Instruction => Reproduce every line of the listing below word for word, with nothing added or left out.

Data supplied =>
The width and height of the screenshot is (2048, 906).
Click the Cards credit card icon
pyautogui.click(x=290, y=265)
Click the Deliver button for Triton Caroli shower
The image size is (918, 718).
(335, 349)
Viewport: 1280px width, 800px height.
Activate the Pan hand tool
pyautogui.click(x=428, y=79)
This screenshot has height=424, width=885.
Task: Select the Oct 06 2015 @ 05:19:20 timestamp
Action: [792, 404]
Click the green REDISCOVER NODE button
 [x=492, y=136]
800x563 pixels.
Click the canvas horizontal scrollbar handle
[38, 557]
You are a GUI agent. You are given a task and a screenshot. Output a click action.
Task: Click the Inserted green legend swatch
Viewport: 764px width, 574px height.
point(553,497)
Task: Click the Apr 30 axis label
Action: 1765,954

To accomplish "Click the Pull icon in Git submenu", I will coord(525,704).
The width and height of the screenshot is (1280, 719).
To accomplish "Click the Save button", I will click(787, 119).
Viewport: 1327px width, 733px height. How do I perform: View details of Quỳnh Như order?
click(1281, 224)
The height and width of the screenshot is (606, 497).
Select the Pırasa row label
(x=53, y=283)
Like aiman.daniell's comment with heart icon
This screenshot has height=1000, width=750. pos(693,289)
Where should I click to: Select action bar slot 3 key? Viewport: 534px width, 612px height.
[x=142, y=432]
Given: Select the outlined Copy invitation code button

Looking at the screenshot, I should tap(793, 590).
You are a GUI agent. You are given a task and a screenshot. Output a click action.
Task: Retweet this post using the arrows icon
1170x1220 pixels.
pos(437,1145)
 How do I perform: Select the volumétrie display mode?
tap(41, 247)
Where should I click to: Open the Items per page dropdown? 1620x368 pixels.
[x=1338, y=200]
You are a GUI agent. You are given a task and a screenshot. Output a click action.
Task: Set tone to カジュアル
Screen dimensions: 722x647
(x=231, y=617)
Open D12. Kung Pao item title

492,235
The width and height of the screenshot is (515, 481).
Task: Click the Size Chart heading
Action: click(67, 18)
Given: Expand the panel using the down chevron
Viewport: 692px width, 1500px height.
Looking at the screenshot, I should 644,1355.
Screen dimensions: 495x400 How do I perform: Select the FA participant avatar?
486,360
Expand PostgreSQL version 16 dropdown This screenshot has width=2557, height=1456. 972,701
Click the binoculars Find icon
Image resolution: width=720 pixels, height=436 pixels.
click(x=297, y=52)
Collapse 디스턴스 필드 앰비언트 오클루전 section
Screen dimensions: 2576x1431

Output of the exercise =>
The width and height of the screenshot is (2048, 906).
Click the Cards credit card icon
pyautogui.click(x=290, y=265)
Click the Deliver button for Triton Caroli shower
The image size is (918, 718).
(335, 349)
Viewport: 1280px width, 800px height.
Activate the Pan hand tool
pyautogui.click(x=428, y=79)
This screenshot has height=424, width=885.
Task: Select the Oct 06 2015 @ 05:19:20 timestamp
Action: [792, 404]
Click the green REDISCOVER NODE button
 [x=492, y=136]
800x563 pixels.
Click the canvas horizontal scrollbar handle
[38, 557]
You are a GUI agent. You are given a task and a screenshot. Output a click action.
Task: Click the Inserted green legend swatch
Viewport: 764px width, 574px height.
point(553,497)
Task: Click the Apr 30 axis label
Action: 1765,954

To accomplish "Click the Pull icon in Git submenu", I will coord(525,704).
The width and height of the screenshot is (1280, 719).
To accomplish "Click the Save button", I will click(787, 119).
Viewport: 1327px width, 733px height. How do I perform: View details of Quỳnh Như order?
click(1281, 224)
The height and width of the screenshot is (606, 497).
Select the Pırasa row label
(x=53, y=283)
Like aiman.daniell's comment with heart icon
This screenshot has height=1000, width=750. pos(693,289)
Where should I click to: Select action bar slot 3 key? Viewport: 534px width, 612px height.
[x=142, y=432]
Given: Select the outlined Copy invitation code button

Looking at the screenshot, I should tap(793, 590).
You are a GUI agent. You are given a task and a screenshot. Output a click action.
Task: Retweet this post using the arrows icon
1170x1220 pixels.
pos(437,1145)
 How do I perform: Select the volumétrie display mode?
tap(41, 247)
Where should I click to: Open the Items per page dropdown? 1620x368 pixels.
[x=1338, y=200]
You are a GUI agent. You are given a task and a screenshot. Output a click action.
Task: Set tone to カジュアル
Screen dimensions: 722x647
(x=231, y=617)
Open D12. Kung Pao item title

492,235
The width and height of the screenshot is (515, 481).
Task: Click the Size Chart heading
Action: click(67, 18)
Given: Expand the panel using the down chevron
Viewport: 692px width, 1500px height.
Looking at the screenshot, I should 644,1355.
Screen dimensions: 495x400 How do I perform: Select the FA participant avatar?
486,360
Expand PostgreSQL version 16 dropdown This screenshot has width=2557, height=1456. 972,701
Click the binoculars Find icon
Image resolution: width=720 pixels, height=436 pixels.
click(x=297, y=52)
Collapse 디스턴스 필드 앰비언트 오클루전 section
Screen dimensions: 2576x1431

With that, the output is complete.